Romanticismo y modernismo fluyen de la paleta del autor; por ejemplo cuando Martin contempla una abadía que “se erguía  como una torre de fantástica perfección sobre una velo de brumas a escasa altura, haciendo que el valle pareciese un lago bañado por la resplandeciente luz de la luna(p.49),  una abadía que al convertirse en su visión favorita también simbolizará –al ir destruyéndose-- la evolución de su conciencia sobre una guerra que le va alienando: “¿Dios mío!, si por lo menos existiese algún lugar adonde uno pudiera huir de toda esta estupidez, de la hipocresía de los gobiernos, de  esta terrible reiteración del odio, este odio asfixiante…” (p. 52) 

En las pausas de la guerra se canta La Madelon y se bebe Chartreuse o champán. París es una fiesta de amor para el grupo de soldados entre los que encuentra Martin y también su camarada Tom Randolph empecinado en la busca de preservativos. La imagen femenina recurrente es la de las mujeres-objeto que aparecen y desaparecen rápidamente de la narración.
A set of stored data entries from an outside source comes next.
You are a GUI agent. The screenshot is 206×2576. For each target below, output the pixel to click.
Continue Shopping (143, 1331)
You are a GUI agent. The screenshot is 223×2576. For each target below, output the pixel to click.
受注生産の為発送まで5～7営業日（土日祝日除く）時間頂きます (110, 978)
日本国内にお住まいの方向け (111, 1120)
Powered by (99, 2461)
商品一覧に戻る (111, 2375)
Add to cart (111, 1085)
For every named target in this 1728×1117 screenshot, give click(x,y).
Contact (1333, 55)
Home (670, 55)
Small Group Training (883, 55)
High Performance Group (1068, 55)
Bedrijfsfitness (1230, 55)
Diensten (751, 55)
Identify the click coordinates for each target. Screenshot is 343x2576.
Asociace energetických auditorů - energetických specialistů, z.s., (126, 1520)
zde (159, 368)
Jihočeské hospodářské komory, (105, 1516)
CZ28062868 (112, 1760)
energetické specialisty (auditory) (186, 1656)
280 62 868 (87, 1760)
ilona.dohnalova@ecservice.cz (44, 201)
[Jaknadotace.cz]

La guerra adquiere una presencia visual y auditiva características. A inicios del capítulo Vº se dice que “los obuses estallaban en pequeñas nubes de algodón”; aparece una escuadrilla de aviones franceses acosados por los antiaéreos y las ametralladoras mientras “la majestuosa bóveda añil del cielo del mediodía se llenaba del distante rugido de los motores”; un tren chirriante llega a una estación y los licenciados “con sus repletas musettes balanceándose en sus caderas, corrieron hacia la plataforma”… (p.59)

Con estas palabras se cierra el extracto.